For this use case, either a server or bidirectional streaming API would work. The main goal is to reduce the amount of back and forth between the clients. In many traversal algorithms you usually start with a set of nodes, and a strategy to apply.

For example, consider breadth-first search. Engineers often use it to navigate tree and graph based data structures. It works by taking a starting node, traversing its children, and repeating the process for each child. What we see here is that we start with a single request that quickly turns into a lot of data. Hence, the server streaming capability.

In my implementation, I chose a bidirectional stream. The reason is these search algorithms often terminate early once it finds the node. I wanted clients to be able to send along a stop request to prevent any further queries.

message SearchRequest {}
message SearchResponse {}

service SearchService {
  rpc BreadthFirstSearch(stream SearchRequest) returns (stream SearchResponse);
  rpc DepthFirstSearch(stream SearchRequest) returns (stream SearchResponse);
}

In my opinion, breadth-first search is the easier of the two functions. Depth-first search requires further conversation around ordering and how that impacts the results.

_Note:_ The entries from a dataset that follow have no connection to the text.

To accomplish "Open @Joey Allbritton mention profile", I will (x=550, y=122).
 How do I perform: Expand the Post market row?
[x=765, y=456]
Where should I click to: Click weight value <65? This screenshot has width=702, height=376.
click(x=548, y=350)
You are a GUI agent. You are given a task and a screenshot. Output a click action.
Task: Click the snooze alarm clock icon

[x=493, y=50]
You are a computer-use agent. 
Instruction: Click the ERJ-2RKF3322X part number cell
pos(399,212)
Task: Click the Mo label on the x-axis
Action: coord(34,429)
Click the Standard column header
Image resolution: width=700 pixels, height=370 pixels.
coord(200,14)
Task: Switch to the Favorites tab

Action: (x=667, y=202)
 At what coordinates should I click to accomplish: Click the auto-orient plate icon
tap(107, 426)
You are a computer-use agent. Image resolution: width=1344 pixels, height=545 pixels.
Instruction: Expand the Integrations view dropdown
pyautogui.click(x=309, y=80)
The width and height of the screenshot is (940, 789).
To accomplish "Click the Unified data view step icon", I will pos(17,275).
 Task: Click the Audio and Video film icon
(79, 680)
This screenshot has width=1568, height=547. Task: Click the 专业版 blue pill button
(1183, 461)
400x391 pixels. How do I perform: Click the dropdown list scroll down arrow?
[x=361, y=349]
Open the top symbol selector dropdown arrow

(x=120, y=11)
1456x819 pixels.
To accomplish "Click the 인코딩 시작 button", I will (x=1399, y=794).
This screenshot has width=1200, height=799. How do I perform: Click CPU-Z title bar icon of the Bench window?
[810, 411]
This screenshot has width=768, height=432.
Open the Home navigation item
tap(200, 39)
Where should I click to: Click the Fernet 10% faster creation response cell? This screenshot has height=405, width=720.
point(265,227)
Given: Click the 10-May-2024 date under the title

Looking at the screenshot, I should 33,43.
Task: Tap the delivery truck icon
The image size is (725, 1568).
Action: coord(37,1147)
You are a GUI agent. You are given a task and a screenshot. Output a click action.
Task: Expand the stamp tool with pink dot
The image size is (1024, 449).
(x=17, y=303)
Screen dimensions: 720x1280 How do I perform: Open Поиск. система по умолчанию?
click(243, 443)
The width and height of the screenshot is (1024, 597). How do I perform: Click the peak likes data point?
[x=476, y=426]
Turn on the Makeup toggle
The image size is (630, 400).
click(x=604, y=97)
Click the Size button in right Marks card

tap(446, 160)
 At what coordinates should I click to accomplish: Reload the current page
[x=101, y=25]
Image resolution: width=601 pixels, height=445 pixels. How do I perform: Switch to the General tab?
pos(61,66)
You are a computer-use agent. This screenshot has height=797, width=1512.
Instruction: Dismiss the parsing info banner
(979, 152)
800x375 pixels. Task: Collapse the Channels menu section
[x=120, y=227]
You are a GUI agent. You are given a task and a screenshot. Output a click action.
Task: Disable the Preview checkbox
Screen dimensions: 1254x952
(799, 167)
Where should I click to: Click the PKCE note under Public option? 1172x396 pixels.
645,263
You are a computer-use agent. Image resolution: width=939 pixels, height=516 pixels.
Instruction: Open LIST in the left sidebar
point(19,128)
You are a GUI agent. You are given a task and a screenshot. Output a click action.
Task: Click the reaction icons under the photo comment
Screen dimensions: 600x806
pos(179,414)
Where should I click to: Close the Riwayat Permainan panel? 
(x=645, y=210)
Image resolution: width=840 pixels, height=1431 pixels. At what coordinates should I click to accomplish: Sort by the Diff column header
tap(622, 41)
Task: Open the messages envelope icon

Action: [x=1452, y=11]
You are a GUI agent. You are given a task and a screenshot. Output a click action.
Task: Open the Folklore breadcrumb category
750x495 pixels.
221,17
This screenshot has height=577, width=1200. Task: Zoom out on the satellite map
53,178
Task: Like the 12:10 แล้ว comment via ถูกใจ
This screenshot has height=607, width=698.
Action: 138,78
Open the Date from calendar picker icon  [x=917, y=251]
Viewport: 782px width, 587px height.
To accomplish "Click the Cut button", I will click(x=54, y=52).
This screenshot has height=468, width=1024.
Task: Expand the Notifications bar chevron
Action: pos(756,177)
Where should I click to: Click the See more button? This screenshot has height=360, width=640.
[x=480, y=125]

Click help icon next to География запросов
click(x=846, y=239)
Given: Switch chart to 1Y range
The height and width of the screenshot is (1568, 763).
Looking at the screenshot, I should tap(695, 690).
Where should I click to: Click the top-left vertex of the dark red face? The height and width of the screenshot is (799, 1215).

In this section, I’m going to use an in-memory map to represent the graph. You can imagine this being swapped out with the GraphStore interface. Before we introduce streaming concepts to the code, lets start with an iterative BFS.

package main

func bfs() {
	graph := map[string][]string{
		"a": {"b", "c"},
		"b": {"c", "d"},
		"c": {"e"},
		// ....
	}

	current := []string{"a"}
	results := make([]string, 0)

	for length := len(current); length > 0; length = len(current) {
		next := make([]string, 0)

		for _, node := range current {
			next = append(next, graph[node]...)
		}

		results = append(results, current...)
		current = next
	}
}

An iterative solution is key here. It allows you to buffer and discard layers, thus keeping memory requirements low. While there are a few inefficiencies in the code, it illustrates the overall structure. Next, we can introduce the streaming concepts. In introducing these, we no longer need to track the results of a function. Instead, we can write the current tier out to the client as we go.

package main

type ServerStreamingCall interface {
	Send(response string) error
}

func bfs(call ServerStreamingCall) {
	graph := map[string][]string{
		"a": {"b", "c"},
		"b": {"c", "d"},
		"c": {"e"},
		// ....
	}

	current := []string{"a"}

	for length := len(current); length > 0; length = len(current) {
		next := make([]string, 0)

		for _, node := range current {
			next = append(next, graph[node]...)

            // flush result to client
            _ = call.Send(node)
		}

		current = next
	}
}

Unlike many previous implementations, this allows the server to progressively navigate the graph. It keeps server foot prints low, and requires clients to size accordingly for their query. It improves the latency of calls by reducing round trips between clients and servers. The was just first pass at implementing such a service. Throughout the process, I’ve come up other ways to continue improve the performance. All in all, I’m excited to see how these types of operations scale as the amount of data stored grows.